Predictably, there is a lot of angst in the New Zealand book world
According to a Fairfax survey, the bookselling industry is divided over the benefits or drawbacks of the merger of Penguin and Random House, which is confidently expected to go ahead.
Here, the reports of the two houses are remarkably similar. Publisher and distributor Random House reported revenues of $24 million for the 2011 calendar year, and a profit of $2 million.
Erstwhile rival Penguin reported revenues of $36.5 million, with profits of $2.5 million.
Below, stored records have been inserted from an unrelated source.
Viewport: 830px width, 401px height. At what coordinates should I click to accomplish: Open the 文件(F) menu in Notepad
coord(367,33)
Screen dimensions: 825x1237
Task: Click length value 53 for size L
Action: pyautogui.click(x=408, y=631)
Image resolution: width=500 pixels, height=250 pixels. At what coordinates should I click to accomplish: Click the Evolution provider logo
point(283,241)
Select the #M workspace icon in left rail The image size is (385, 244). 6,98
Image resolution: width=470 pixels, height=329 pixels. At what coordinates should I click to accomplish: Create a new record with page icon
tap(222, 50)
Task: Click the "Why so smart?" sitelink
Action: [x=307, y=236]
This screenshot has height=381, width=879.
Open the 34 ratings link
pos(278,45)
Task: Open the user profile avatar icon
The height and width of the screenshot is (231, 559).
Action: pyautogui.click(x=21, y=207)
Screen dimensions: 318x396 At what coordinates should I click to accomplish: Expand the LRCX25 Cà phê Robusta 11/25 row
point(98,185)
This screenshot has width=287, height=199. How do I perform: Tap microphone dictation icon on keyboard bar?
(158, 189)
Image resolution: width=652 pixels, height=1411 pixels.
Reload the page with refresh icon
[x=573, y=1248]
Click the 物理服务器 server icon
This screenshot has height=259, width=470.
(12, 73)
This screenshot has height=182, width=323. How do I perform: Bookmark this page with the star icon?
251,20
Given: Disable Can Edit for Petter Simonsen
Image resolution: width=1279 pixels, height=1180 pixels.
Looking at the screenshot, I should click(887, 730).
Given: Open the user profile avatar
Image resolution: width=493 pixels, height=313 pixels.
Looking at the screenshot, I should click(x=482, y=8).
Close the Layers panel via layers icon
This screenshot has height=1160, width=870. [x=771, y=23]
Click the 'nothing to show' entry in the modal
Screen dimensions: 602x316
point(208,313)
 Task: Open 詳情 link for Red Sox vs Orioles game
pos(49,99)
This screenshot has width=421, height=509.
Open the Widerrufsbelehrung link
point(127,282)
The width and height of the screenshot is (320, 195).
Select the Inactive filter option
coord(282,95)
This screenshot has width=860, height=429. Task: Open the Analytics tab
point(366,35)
Graham Beattie, former managing director of Penguin New Zealand, and now New Zealand's premier book blogger (see link to the right), said he doubted that the merger would be good for the publishing sector here. "I don't go for this big is beautiful thing," he said. He anticipates big job losses from the merger. Distribution could well be run from Penguin's outlet in Australia, rather than Random House's operation on Auckland's North Shore. "Instead of having two warehouses, they will have one. Instead of having two senior editors of fiction, they will have one."
On the other hand, Lincoln Gould, CEO of Booksellers New Zealand, thought the merger could lead to lower prices, benefiting the book-buying public. "We would hope there would be efficiency gains in the supply chain, which is based on an outdated modeal and means consumers in New Zealand are faced with high book prices compared with other countries," he said.
On the wider front, Jeremy Greenfield of Digital Book World asks, "What is the point of the merger?"
It just might be that a larger publishing company will have more leverage to negotiate with its largest trading partner, Amazon.
That said, the combined revenues of Penguin and Random House in 2011 were about $4 billion; in that same year, Amazon took in about $48 billion.